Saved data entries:
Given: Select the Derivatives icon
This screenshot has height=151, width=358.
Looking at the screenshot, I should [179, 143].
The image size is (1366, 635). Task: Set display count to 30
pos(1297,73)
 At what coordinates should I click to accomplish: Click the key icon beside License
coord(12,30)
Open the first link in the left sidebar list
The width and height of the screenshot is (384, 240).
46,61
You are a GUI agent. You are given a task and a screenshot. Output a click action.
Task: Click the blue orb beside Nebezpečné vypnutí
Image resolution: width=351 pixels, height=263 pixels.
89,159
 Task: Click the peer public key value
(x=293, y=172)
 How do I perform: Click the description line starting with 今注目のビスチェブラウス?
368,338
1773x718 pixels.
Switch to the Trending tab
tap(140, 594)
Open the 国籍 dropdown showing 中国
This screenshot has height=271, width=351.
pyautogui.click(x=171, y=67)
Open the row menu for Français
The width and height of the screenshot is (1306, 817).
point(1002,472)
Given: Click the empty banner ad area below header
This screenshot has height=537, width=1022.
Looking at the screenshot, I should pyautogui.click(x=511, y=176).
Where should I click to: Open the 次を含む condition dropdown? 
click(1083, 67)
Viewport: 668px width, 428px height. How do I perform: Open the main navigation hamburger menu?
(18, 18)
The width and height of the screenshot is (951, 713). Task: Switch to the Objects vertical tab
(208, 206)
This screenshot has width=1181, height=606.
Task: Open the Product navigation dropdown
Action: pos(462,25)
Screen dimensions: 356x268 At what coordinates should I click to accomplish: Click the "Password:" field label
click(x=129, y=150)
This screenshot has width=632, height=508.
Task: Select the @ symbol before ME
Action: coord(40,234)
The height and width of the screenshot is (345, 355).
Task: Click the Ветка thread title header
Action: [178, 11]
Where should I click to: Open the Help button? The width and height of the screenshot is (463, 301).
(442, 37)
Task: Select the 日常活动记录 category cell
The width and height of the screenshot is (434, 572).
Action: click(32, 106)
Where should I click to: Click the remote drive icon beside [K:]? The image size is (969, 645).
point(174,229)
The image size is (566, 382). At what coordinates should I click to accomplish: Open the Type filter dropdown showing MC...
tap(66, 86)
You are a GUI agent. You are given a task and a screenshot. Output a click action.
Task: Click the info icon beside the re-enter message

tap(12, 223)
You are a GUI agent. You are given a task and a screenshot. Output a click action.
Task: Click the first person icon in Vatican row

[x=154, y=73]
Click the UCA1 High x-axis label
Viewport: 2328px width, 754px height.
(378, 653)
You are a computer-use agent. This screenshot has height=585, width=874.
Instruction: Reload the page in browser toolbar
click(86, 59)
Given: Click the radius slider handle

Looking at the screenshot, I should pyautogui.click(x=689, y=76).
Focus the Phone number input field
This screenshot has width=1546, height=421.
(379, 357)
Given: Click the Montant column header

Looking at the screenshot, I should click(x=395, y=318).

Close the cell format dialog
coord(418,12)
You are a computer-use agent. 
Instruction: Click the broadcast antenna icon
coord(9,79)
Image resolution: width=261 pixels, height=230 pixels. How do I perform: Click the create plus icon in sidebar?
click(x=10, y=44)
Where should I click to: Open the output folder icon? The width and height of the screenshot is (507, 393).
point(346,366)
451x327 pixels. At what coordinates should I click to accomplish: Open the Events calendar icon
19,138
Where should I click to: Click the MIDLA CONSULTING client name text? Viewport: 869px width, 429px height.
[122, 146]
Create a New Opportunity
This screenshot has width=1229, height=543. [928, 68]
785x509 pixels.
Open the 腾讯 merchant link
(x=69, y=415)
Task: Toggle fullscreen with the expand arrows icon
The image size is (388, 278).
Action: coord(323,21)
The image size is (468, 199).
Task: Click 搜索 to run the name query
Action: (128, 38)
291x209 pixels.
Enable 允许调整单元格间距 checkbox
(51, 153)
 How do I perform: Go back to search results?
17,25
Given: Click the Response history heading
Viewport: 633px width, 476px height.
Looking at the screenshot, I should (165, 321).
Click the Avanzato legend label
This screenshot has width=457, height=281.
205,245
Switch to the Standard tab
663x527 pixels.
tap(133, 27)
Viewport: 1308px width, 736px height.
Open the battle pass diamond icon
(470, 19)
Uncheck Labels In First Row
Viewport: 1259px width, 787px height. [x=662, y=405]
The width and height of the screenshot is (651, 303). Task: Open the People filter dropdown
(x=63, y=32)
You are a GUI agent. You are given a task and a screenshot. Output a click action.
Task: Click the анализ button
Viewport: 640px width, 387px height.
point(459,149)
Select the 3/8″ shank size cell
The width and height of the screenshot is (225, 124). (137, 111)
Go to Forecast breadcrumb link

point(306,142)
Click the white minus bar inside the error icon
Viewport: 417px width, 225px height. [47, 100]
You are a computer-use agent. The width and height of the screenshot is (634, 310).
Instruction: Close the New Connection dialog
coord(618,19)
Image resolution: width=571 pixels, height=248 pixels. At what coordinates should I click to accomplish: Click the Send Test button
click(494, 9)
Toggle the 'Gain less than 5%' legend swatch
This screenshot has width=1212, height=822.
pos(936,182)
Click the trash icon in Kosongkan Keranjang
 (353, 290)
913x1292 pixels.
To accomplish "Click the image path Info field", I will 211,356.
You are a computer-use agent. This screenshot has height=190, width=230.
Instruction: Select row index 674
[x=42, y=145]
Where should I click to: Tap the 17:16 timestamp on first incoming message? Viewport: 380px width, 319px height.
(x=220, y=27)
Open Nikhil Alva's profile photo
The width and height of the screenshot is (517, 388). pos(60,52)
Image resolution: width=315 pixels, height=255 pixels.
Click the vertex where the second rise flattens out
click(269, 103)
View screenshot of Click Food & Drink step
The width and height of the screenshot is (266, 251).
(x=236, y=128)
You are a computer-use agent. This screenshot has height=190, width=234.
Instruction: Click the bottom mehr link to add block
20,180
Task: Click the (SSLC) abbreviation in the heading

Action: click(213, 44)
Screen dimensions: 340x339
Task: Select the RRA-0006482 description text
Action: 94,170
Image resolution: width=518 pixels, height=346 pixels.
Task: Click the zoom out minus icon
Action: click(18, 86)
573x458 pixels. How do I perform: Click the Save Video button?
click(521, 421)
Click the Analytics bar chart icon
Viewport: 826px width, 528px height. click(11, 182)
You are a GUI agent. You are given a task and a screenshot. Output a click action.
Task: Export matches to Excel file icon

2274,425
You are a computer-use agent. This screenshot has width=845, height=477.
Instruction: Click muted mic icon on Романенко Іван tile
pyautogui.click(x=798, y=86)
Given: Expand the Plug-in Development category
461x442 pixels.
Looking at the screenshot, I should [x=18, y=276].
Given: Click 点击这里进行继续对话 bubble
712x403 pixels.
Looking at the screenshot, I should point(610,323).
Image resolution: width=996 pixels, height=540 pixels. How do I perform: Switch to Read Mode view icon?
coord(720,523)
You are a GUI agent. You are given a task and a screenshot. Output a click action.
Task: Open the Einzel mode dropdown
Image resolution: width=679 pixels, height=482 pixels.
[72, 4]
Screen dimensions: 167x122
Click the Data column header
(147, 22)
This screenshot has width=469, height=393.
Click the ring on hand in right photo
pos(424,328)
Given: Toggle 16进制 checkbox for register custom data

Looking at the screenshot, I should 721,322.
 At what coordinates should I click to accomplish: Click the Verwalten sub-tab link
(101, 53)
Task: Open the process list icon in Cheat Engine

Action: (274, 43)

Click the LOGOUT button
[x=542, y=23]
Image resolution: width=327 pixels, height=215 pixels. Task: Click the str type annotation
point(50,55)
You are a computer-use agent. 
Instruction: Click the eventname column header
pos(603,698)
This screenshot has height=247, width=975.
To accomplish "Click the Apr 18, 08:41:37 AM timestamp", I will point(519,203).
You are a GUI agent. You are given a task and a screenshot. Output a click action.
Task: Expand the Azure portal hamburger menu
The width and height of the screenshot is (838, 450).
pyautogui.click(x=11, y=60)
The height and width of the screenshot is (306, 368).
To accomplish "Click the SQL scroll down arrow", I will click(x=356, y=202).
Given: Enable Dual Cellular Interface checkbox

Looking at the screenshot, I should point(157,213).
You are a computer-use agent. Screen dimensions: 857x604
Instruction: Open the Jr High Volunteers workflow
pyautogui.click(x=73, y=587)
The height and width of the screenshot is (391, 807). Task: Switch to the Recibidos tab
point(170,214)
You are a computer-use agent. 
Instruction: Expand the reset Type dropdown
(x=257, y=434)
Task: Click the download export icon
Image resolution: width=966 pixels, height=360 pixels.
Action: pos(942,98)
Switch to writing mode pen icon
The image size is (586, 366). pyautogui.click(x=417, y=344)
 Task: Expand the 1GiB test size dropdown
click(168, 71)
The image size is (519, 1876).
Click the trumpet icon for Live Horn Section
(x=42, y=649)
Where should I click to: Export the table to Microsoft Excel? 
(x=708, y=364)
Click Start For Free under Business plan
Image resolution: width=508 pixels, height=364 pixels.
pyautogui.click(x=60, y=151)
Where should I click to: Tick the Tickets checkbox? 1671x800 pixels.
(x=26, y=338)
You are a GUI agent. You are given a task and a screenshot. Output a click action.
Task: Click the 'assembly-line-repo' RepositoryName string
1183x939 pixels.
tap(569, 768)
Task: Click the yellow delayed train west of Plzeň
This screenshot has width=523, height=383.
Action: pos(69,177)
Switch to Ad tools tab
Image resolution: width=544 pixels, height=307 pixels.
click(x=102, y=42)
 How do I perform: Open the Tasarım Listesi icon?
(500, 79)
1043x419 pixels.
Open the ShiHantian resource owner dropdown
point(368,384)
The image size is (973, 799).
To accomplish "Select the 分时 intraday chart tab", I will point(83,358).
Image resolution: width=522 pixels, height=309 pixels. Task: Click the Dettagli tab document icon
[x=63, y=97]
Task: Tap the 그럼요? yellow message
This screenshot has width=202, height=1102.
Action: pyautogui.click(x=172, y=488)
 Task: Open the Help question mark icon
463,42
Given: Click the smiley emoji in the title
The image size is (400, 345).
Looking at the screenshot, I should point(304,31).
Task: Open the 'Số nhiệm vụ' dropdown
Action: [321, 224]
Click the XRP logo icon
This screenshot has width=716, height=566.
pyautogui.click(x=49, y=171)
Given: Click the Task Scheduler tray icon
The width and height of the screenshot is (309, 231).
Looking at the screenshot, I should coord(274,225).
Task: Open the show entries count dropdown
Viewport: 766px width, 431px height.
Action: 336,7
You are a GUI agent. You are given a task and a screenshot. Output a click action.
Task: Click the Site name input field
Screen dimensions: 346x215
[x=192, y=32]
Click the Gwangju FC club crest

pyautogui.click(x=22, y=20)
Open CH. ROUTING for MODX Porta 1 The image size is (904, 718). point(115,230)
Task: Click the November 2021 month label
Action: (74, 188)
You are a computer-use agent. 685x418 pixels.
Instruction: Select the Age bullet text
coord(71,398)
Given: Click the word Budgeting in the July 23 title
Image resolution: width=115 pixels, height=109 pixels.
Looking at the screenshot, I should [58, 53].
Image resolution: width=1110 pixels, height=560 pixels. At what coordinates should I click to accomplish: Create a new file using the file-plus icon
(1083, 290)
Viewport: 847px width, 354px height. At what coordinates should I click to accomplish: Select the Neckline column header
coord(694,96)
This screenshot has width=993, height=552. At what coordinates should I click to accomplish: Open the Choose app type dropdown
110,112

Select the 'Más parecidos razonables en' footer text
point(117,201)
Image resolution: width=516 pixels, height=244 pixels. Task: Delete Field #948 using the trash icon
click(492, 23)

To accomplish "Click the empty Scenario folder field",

• _Work required_
Every line above that holds the string "category" should be copied out.

• _Exercise response_
Task: Select the 日常活动记录 category cell
Given: Expand the Plug-in Development category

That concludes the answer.